3. Deep learning models

Four DL models, namely, (1) VECTOR, (2) CNN, (3) LSTM, and (4) Bi-LSTM, are briefly discussed in detail in this section. The typical schematic of the four models’ architecture is presented in Fig. 1, and the complete details are given in Table S1 in the ESI.† It is also worth considering that the Python code to train the VECTOR model is available in the GitHub repository but not the trained model weights.⁴² So, we have directly retrained it by utilizing their code without modifying any of its model parameters. In the case of the CNN, the trained model weights are directly taken from our previous work³⁵ and can be accessed from here.⁴³ Houhou et al. have reported the LSTM model, but the trained weights and the respective codes are not openly available.³⁰ Therefore, we have retrained it without modifying the original model architecture. Finally, we have explored the Bi-LSTM model for the first time for CARS data analysis. The model architecture is inspired by ref. 44, where it was initially explored for analysing spectroscopic data of Type Ia Supernovae. However, we have modified the model parameters to achieve better results on the CARS data. All the trained model weights can be found in our GitHub repository.³⁶ All the computational details are given in Table S1 in the ESI.† Also, the model learning curves are visualized in Fig. S4 in the ESI.†


	Fig. 1 General schematic of the four models that are used, including (a) convolutional neural network model, (b) autoencoder model, (c) LSTM model, and (d) Bi-LSTM model. The input for all four models is a CARS spectrum, while the output is the corresponding Raman signal that is predicted by the models.

**Entries:**
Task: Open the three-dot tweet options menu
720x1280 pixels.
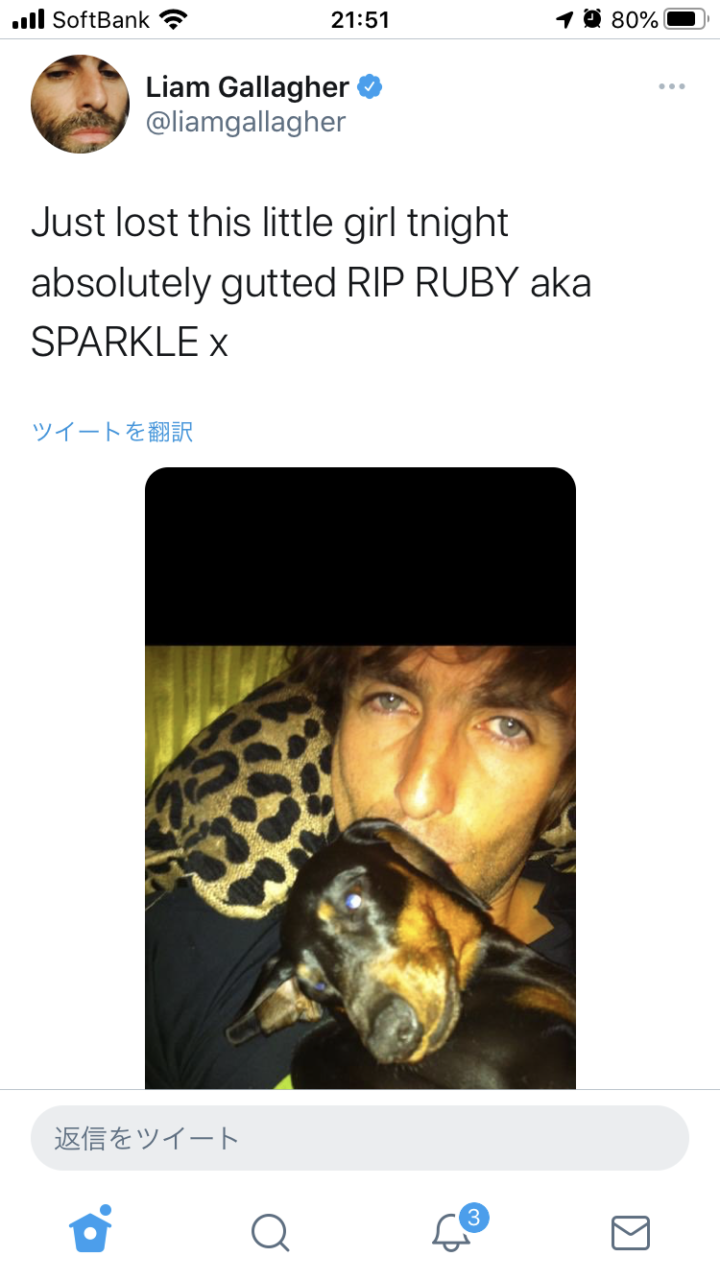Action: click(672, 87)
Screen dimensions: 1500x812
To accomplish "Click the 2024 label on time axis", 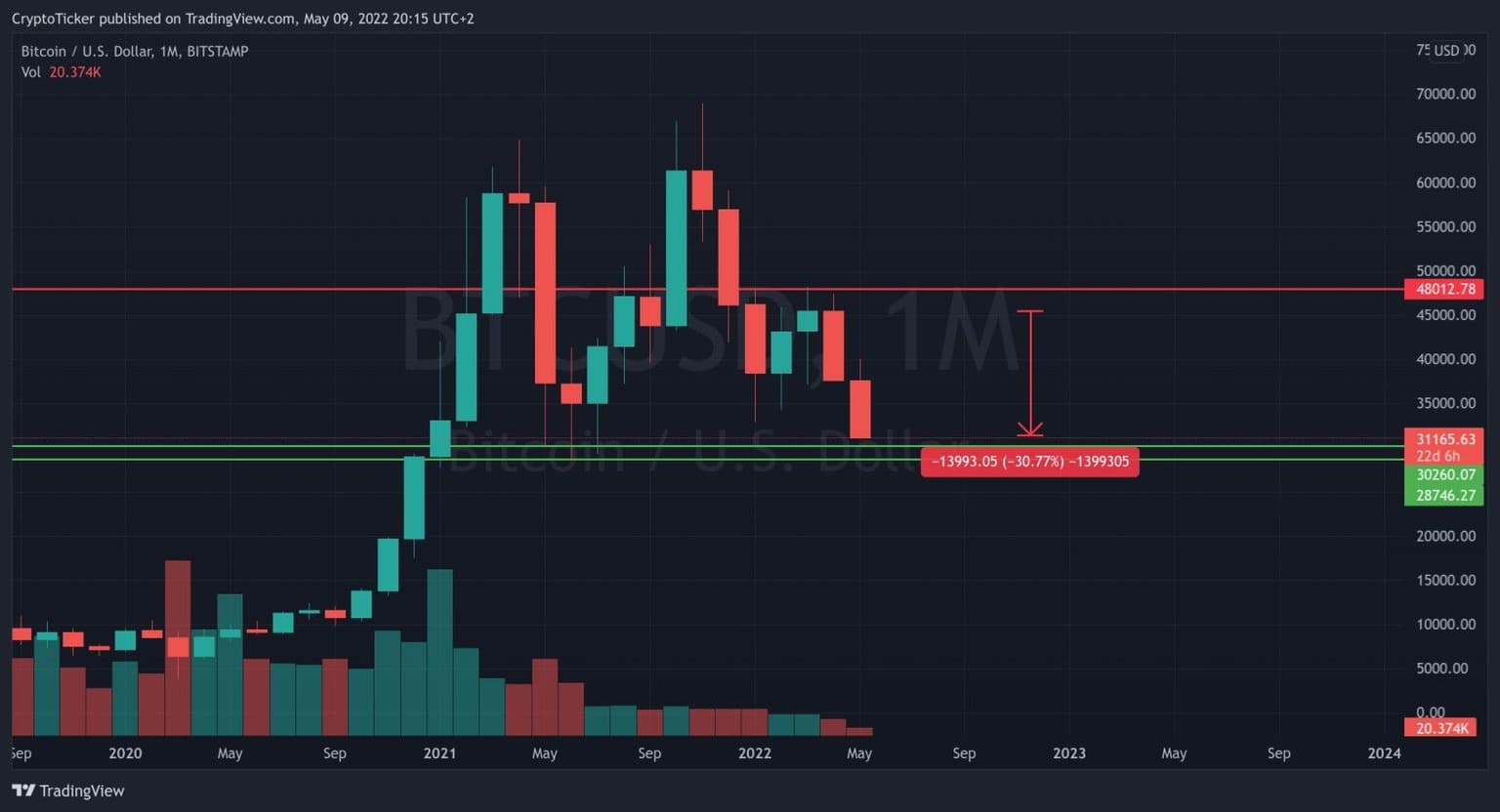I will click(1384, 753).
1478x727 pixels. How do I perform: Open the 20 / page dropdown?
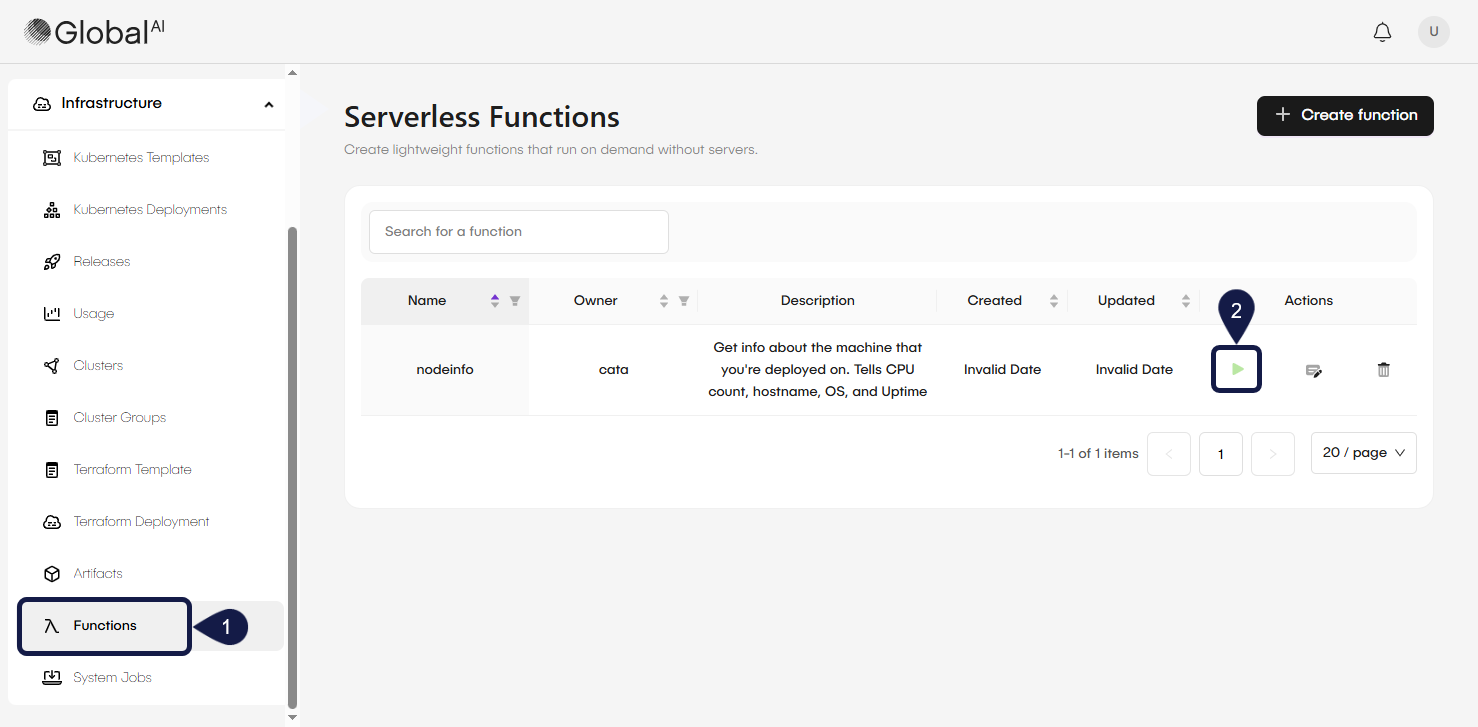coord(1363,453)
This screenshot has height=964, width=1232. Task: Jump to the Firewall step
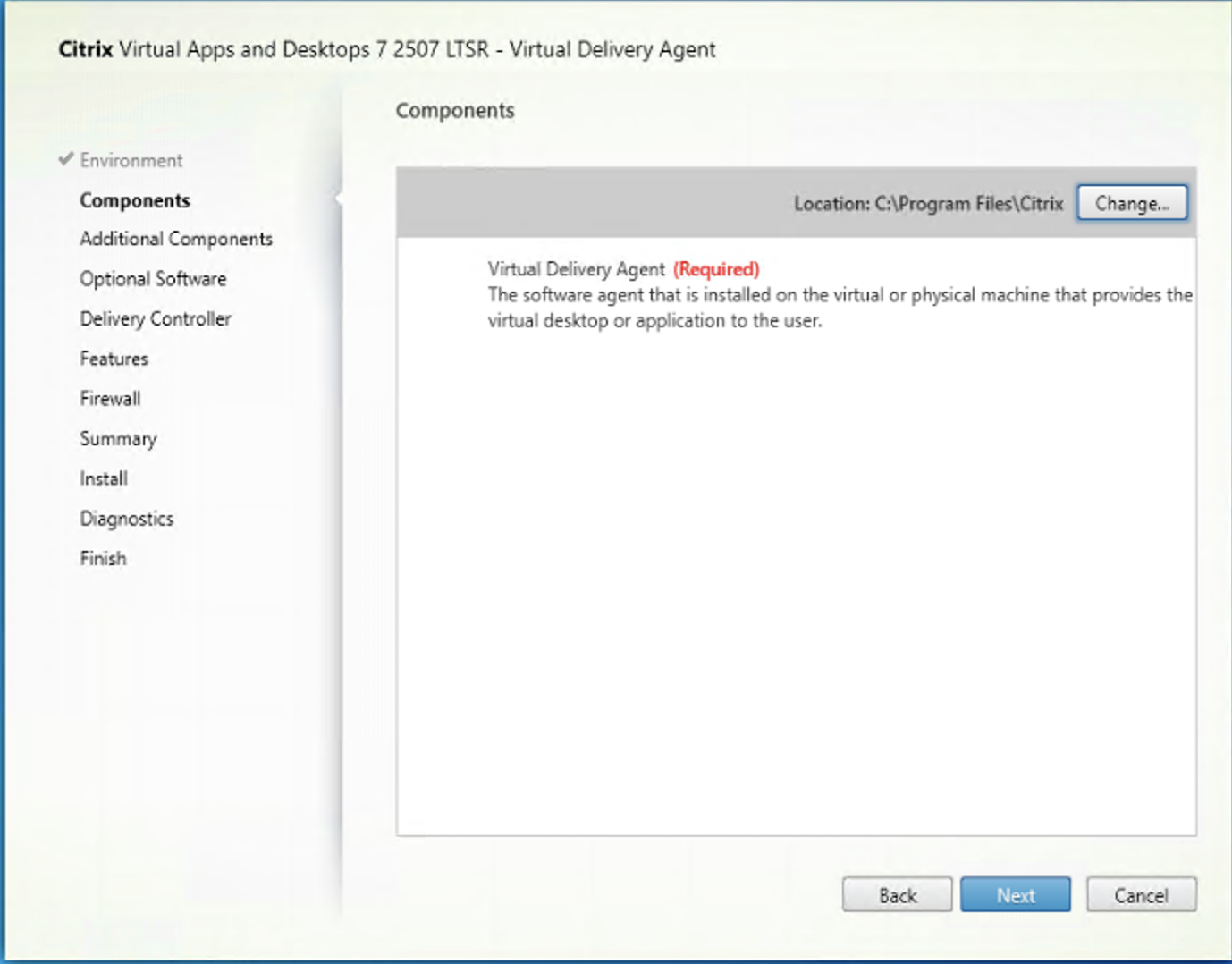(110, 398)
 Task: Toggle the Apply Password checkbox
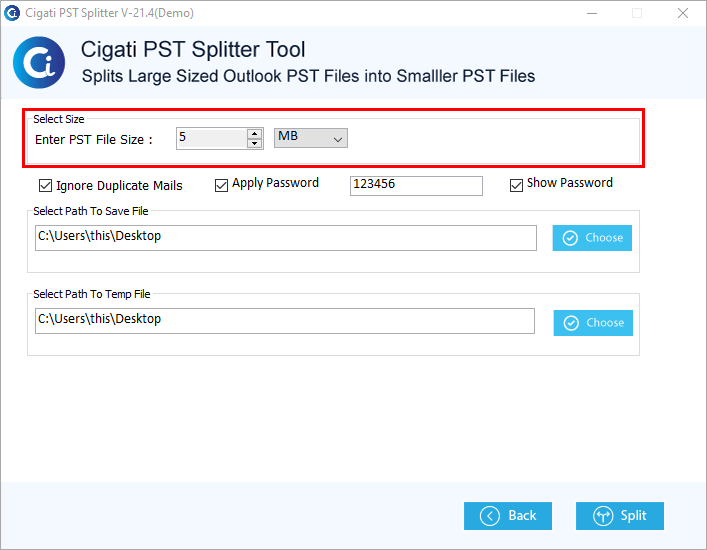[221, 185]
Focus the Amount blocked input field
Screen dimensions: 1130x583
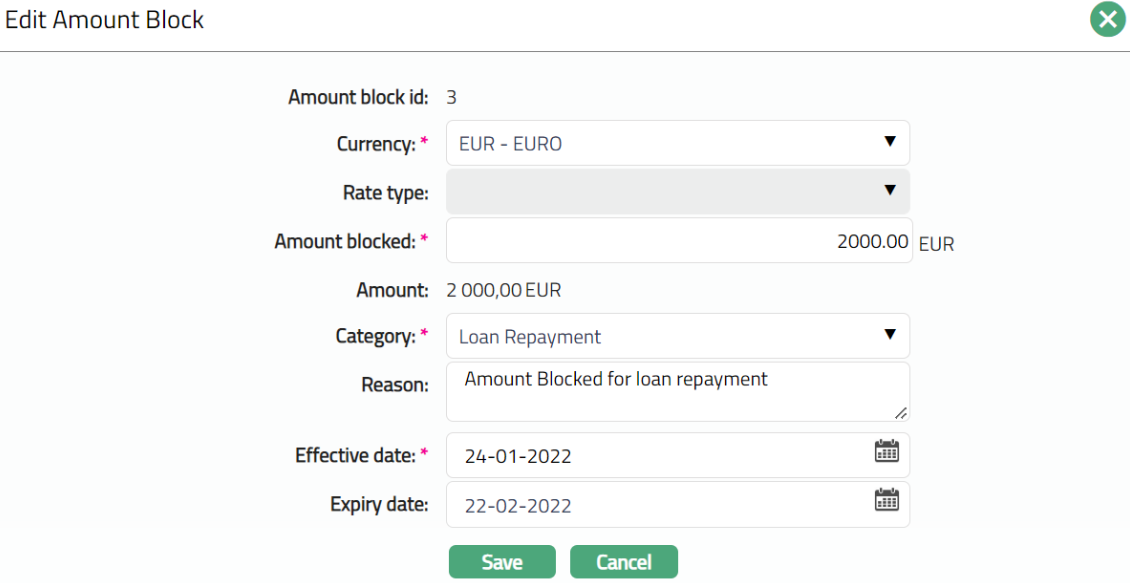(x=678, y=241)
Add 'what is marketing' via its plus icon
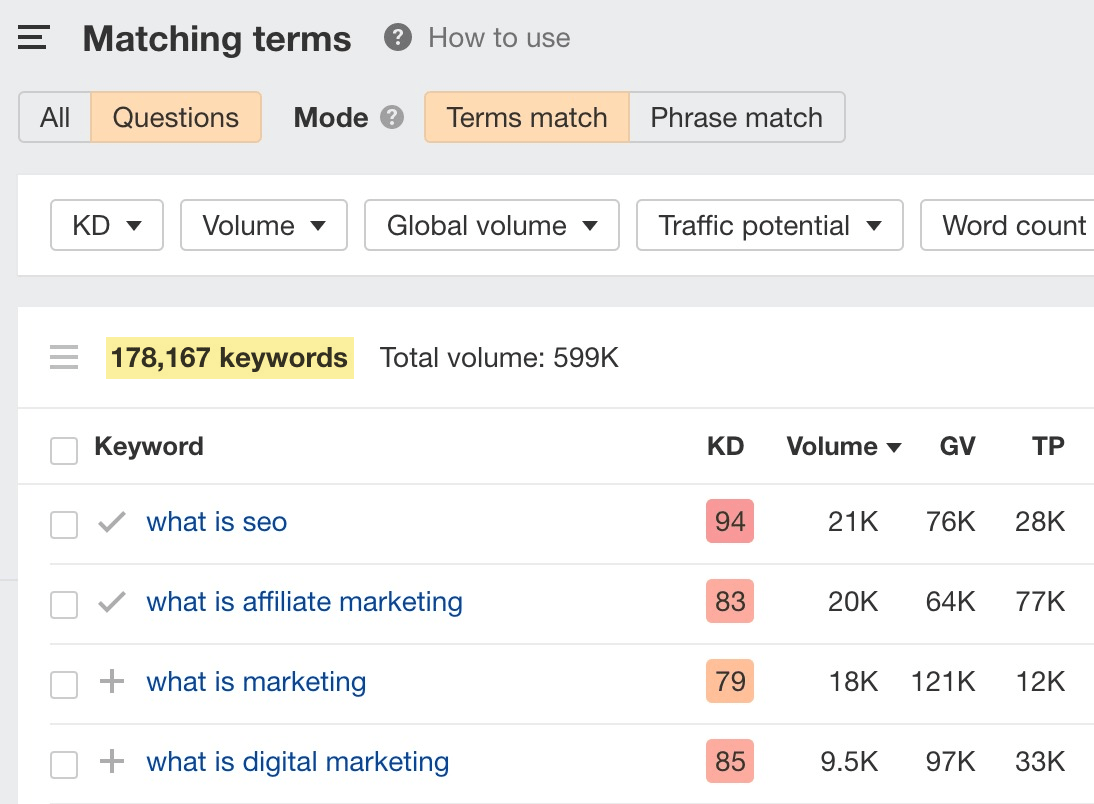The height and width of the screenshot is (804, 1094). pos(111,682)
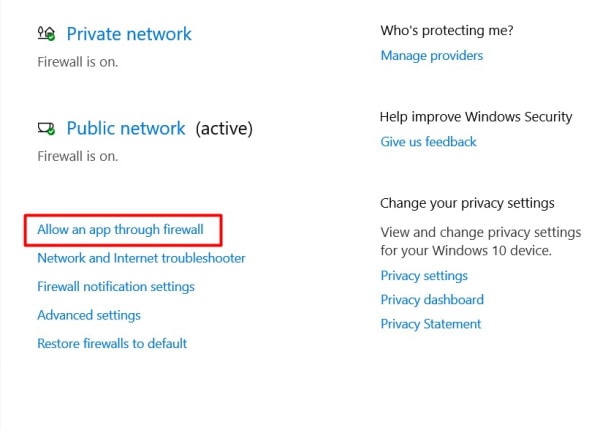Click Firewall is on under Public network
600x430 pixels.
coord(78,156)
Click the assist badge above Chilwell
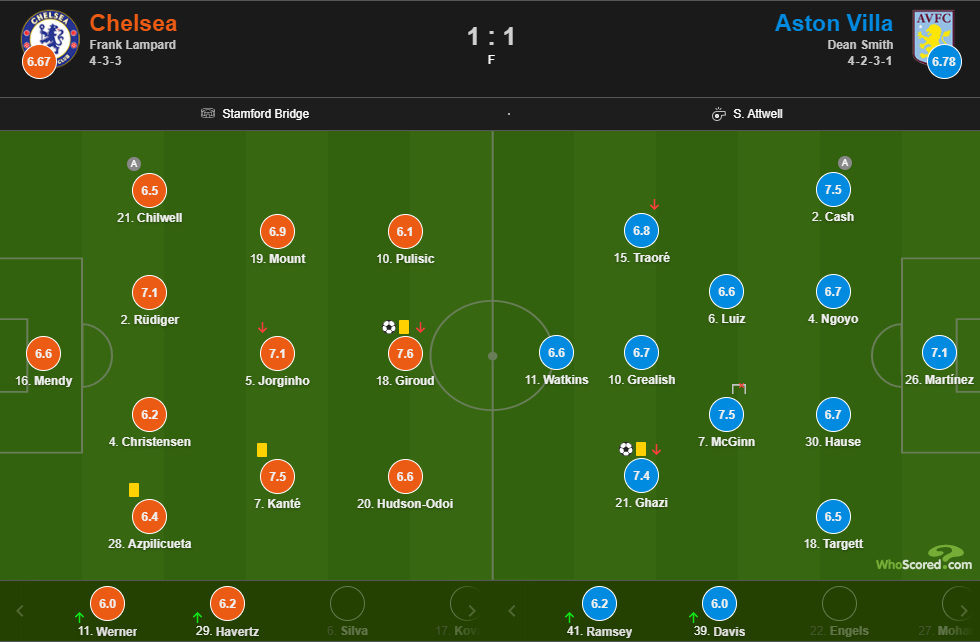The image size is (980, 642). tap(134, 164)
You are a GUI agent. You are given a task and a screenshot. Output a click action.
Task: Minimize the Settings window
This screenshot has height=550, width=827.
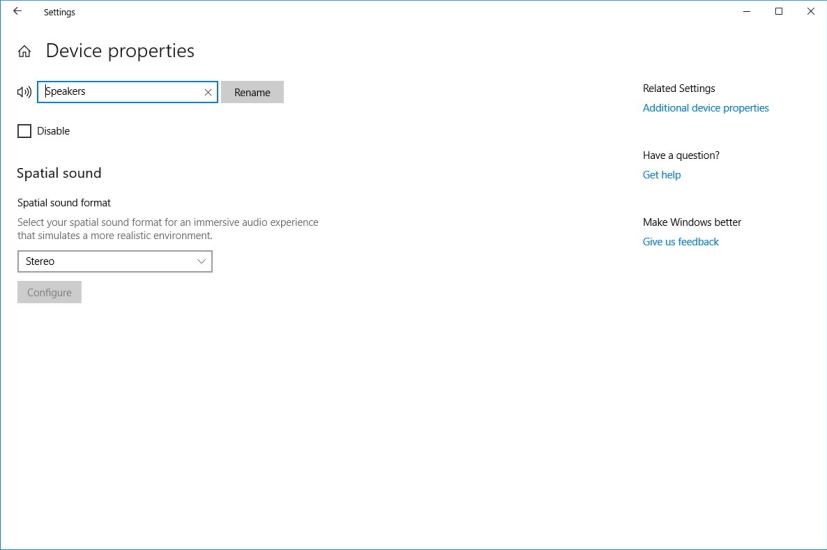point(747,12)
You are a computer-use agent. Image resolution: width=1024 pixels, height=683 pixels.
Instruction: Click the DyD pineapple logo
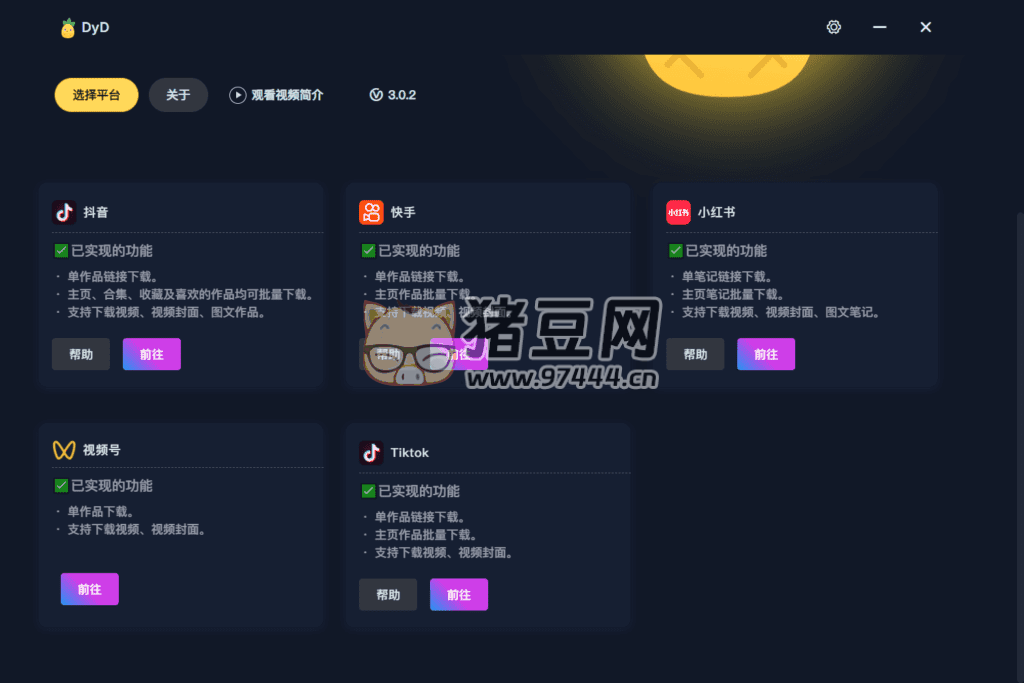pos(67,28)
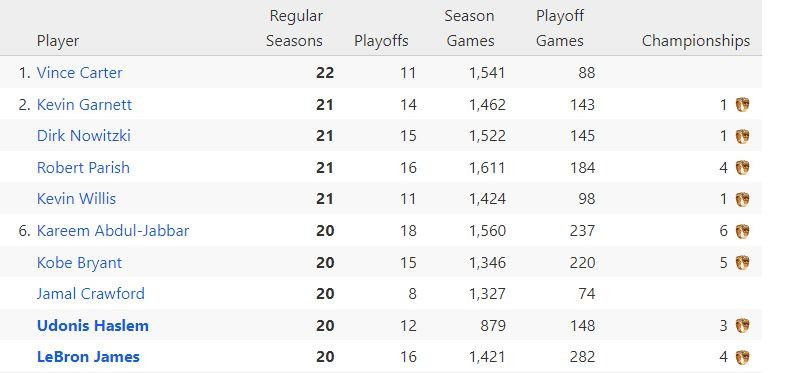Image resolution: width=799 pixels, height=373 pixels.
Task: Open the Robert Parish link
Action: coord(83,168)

**What is asked:**
1) In the section on deep learning models, what is the input for all four models?
2) Continue the section on deep learning models from the point where it stops.

**Answers to each task:**
1) A CARS spectrum.

2)
3.1 Convolutional neural networks (CNN)

The CNN architecture consists of convolutional and fully connected layers together with pooling and flattening layers. The first part of the architecture includes a stack of convolution layers extracting relevant features from the data and producing new data representations called “feature maps”. The main advantage of convolutional layers is that they function as filter banks where the parameters are learned, and the level of abstraction related to the data representation increases layer-by-layer. Another benefit is moderate invariance to spatial or spectral translation enabled by the fact that each neuron in the convolution layer is connected to a limited neighbourhood of neurons of the preceding layer and the weights are shared by the neurons. This is relevant in Raman spectroscopy applications where the spectral lines/peaks can be shifted within the spectrum. In the second part of the architecture, fully connected layers have no limitations concerning the connections from the preceding layer and their respective weights. They are used to learn the mapping from the feature representation to the desired output of a specific type and dimensionality.

The CNN architecture used here is SpecNet.³⁵ The typical schematic of the CNN model's architecture is presented in Fig. 1(a). It is composed of five 1-dimensional CLs (128,64,16,16,16) with filters of dimensions (32,16,8,8,8) and three FCLs of (32,16,640) dimensions, all followed by ReLU activation function, while Adam is applied as the optimization function and the loss function is MSE. It aims to remove the NRB, which produces different levels of spectral distortions, from the input broadband CARS spectra.

3.2 Very deep convolutional autoencoders (VECTOR)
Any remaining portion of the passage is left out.